Extracted data entries

*****

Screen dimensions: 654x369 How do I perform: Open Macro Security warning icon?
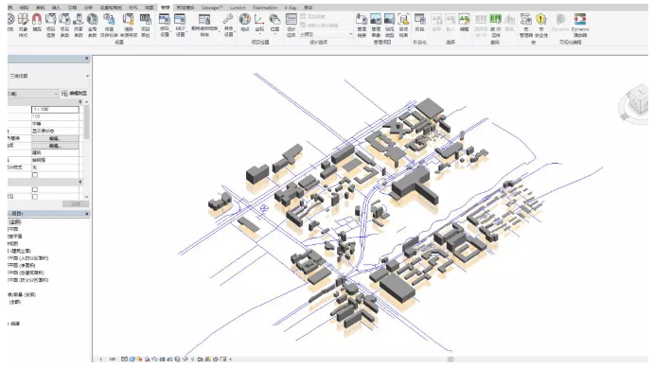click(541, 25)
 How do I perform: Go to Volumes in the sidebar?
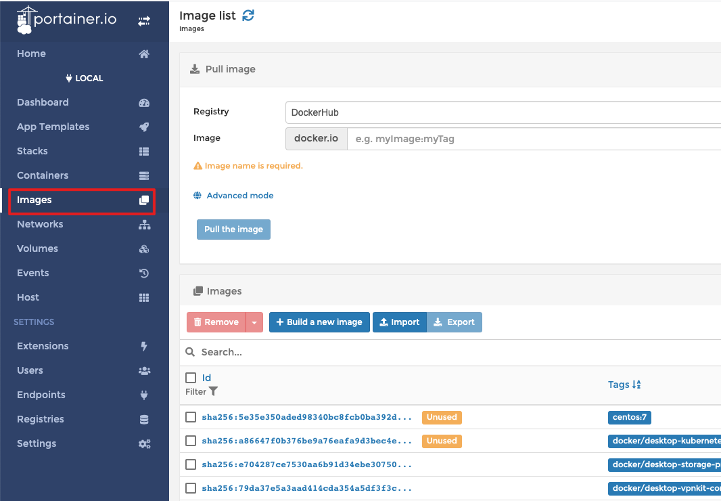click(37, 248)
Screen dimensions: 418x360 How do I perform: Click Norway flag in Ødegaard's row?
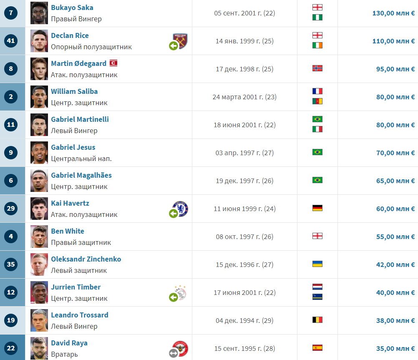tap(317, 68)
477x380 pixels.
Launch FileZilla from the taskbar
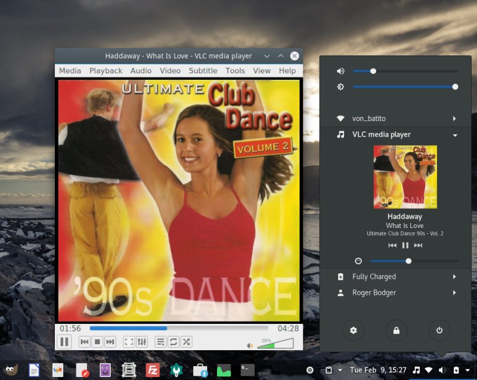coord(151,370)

*****

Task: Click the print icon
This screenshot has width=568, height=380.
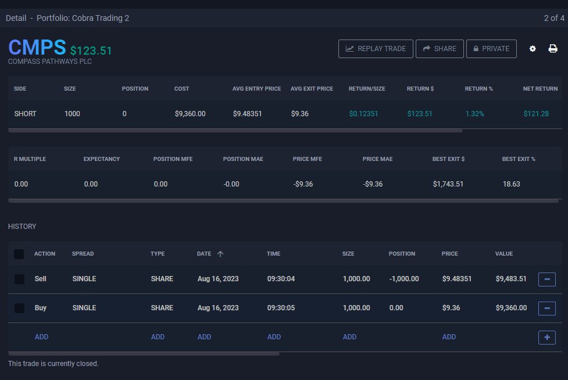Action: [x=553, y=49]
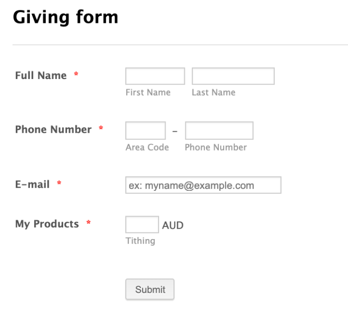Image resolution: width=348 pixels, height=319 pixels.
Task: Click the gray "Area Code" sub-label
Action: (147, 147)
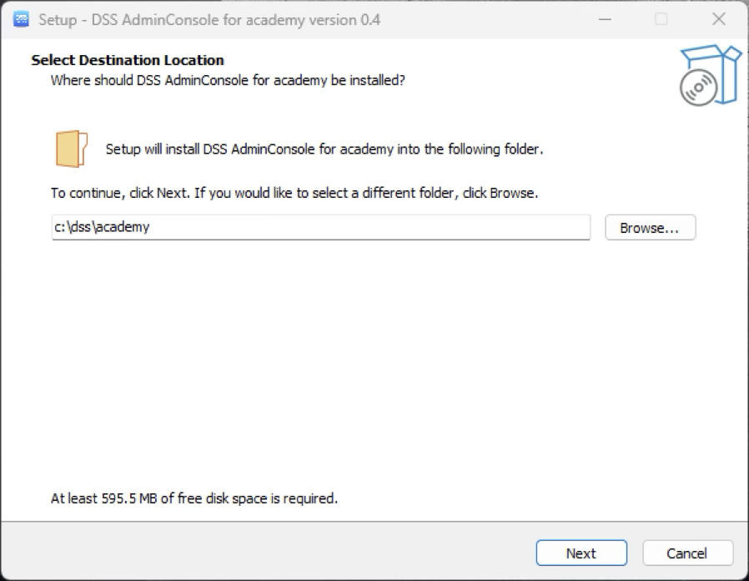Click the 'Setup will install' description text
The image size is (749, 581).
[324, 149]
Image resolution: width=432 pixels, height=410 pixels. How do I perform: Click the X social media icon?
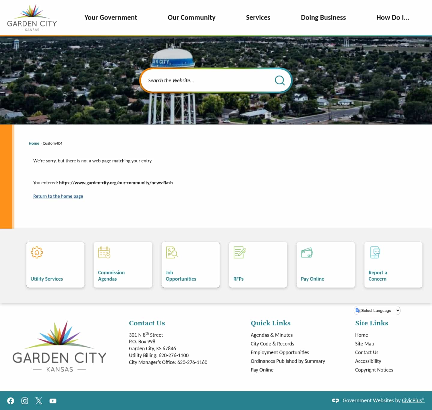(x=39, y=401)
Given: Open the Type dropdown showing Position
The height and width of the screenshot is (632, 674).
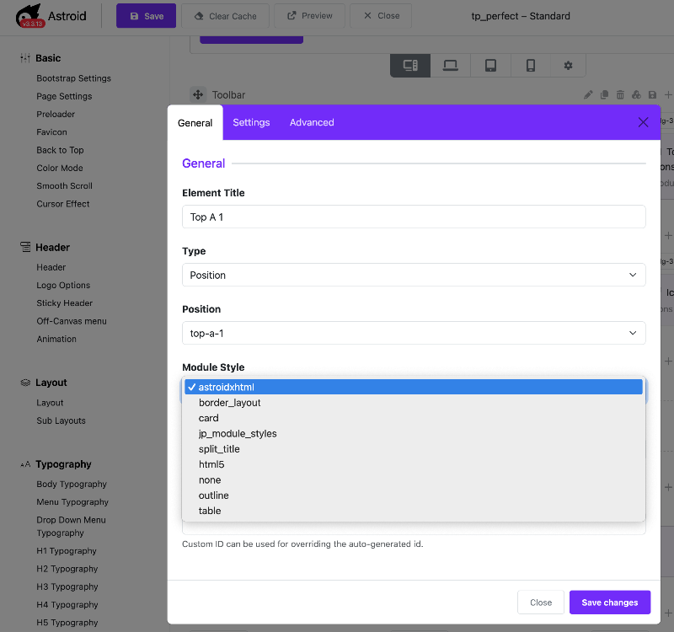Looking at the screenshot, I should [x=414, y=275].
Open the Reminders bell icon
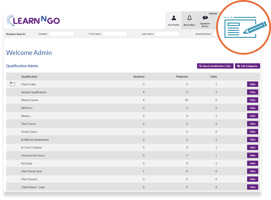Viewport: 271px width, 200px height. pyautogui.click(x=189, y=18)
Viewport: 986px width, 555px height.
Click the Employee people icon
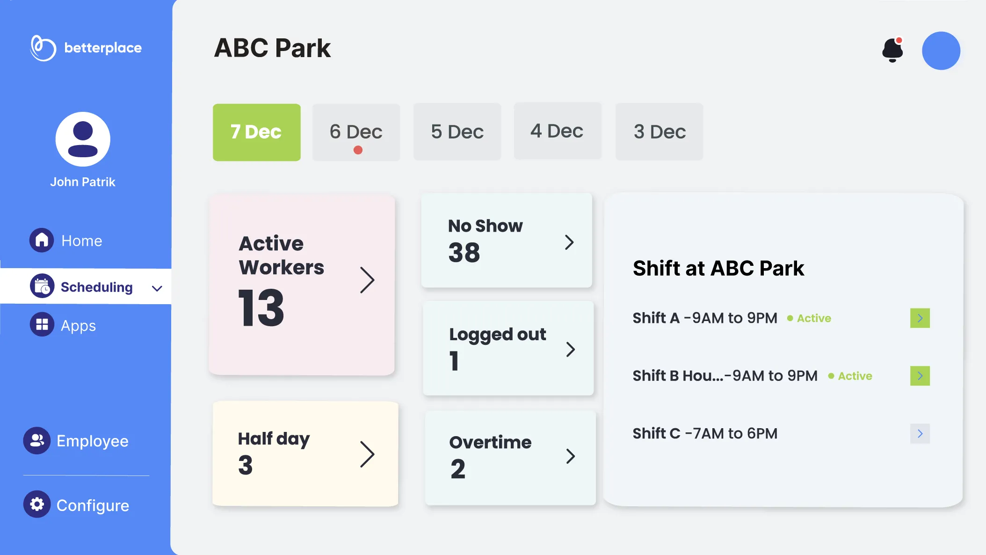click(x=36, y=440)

*****

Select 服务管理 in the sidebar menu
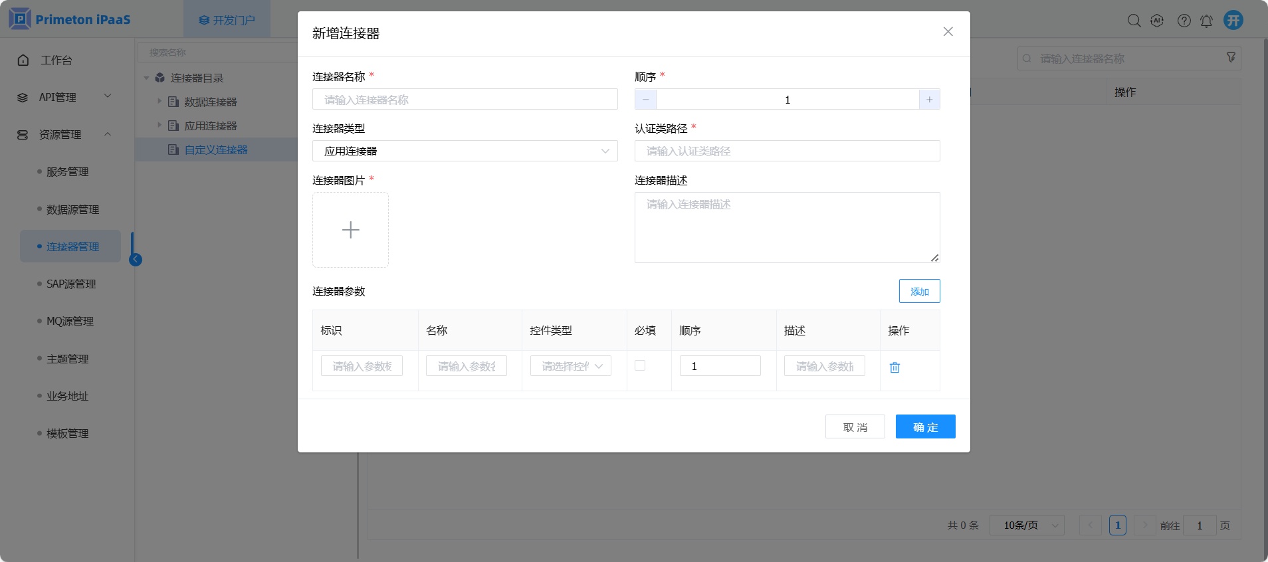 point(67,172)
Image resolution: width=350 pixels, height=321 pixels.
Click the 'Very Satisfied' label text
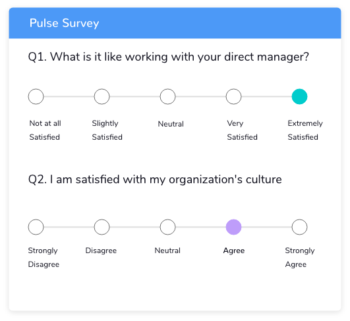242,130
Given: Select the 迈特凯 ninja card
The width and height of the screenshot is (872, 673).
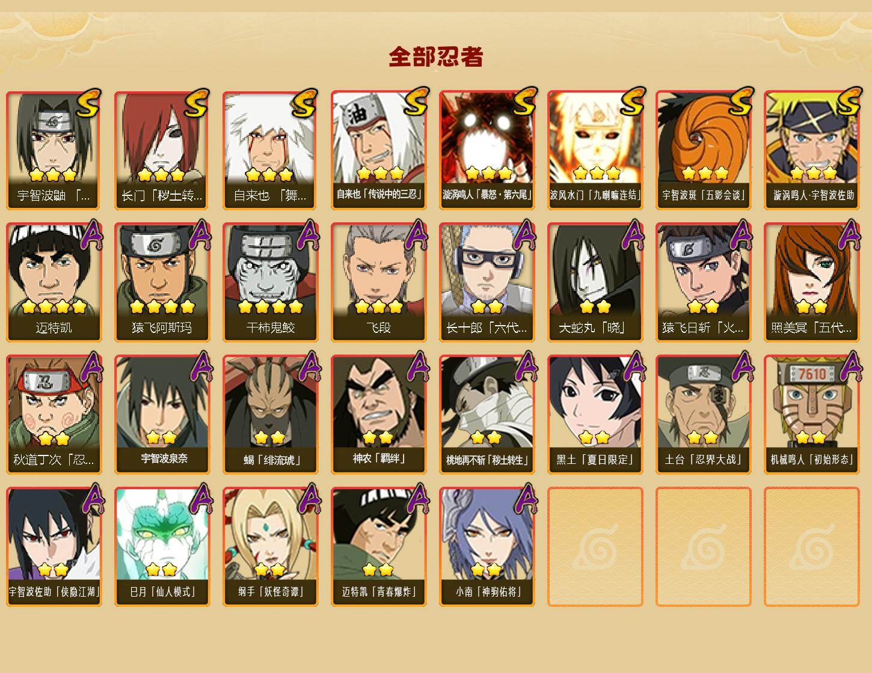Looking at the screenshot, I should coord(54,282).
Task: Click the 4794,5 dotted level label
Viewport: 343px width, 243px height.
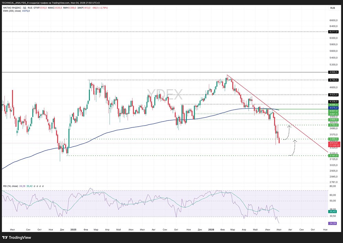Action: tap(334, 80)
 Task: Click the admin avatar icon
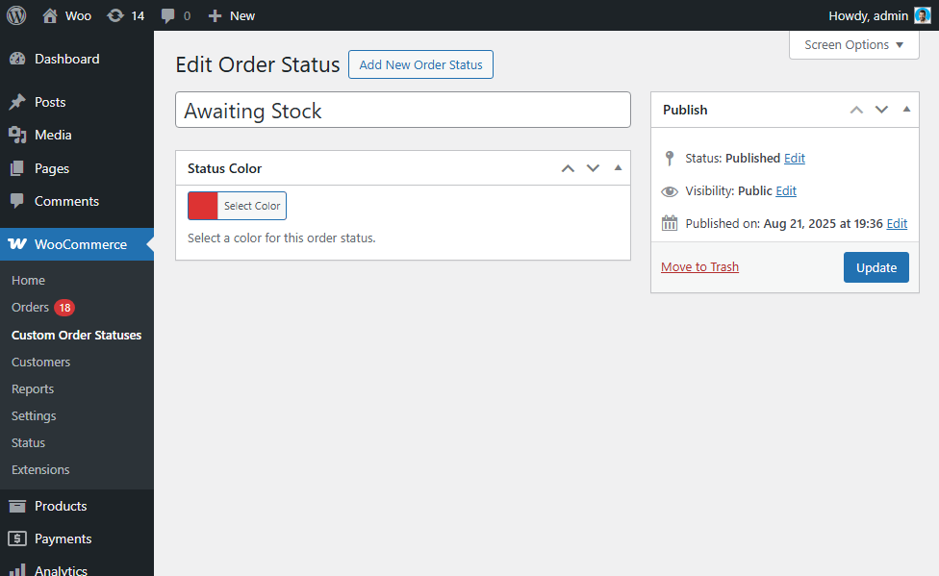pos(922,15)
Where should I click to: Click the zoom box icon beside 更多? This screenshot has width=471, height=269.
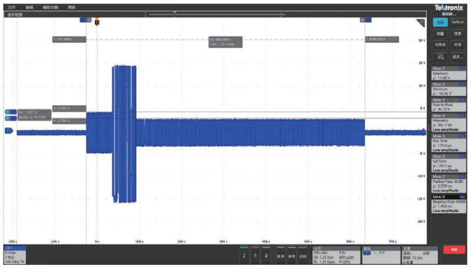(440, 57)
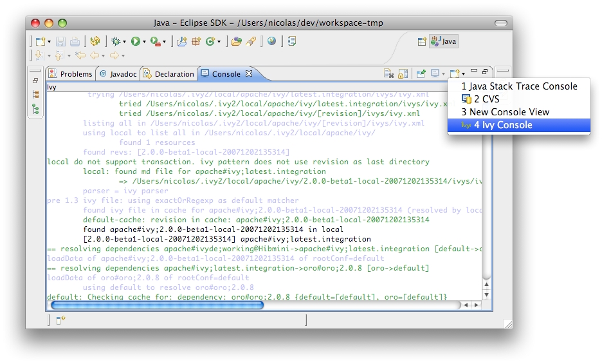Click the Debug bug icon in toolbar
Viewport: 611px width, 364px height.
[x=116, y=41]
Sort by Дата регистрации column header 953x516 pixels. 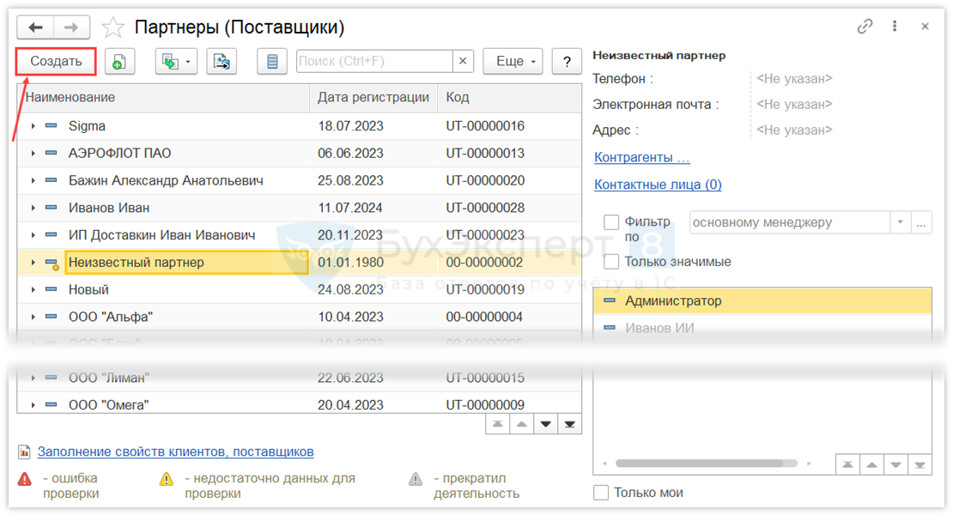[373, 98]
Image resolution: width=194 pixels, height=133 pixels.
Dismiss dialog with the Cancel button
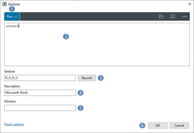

*****

The result should be an exact copy of only the lines above from the one that holds "Image resolution: width=350" through the one that holds "Task: Click the 4794,5 dotted level label", both ends included, without pictures.

• TASK RESPONSE:
Image resolution: width=350 pixels, height=321 pixels.
Click the 'Very Satisfied' label text
242,130
Given: Select the 迈特凯 ninja card
The width and height of the screenshot is (872, 673).
Looking at the screenshot, I should coord(54,282).
Task: Click the 4794,5 dotted level label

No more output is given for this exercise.